## JOB ITEM:
Print each of the entries below word for word, with every line kept unchanged.

··········

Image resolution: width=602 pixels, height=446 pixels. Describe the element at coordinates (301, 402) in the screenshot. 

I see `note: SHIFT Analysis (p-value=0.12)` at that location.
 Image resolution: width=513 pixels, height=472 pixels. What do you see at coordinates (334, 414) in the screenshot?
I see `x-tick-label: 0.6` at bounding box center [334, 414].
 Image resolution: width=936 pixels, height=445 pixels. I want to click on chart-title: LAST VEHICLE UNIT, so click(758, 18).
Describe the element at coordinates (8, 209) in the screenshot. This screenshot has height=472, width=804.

··········

## RESPONSE FOR THIS EXERCISE:
Image resolution: width=602 pixels, height=446 pixels. Describe the element at coordinates (301, 402) in the screenshot. 

I see `note: SHIFT Analysis (p-value=0.12)` at that location.
 Image resolution: width=513 pixels, height=472 pixels. What do you see at coordinates (334, 414) in the screenshot?
I see `x-tick-label: 0.6` at bounding box center [334, 414].
 Image resolution: width=936 pixels, height=445 pixels. I want to click on chart-title: LAST VEHICLE UNIT, so click(758, 18).
Describe the element at coordinates (8, 209) in the screenshot. This screenshot has height=472, width=804.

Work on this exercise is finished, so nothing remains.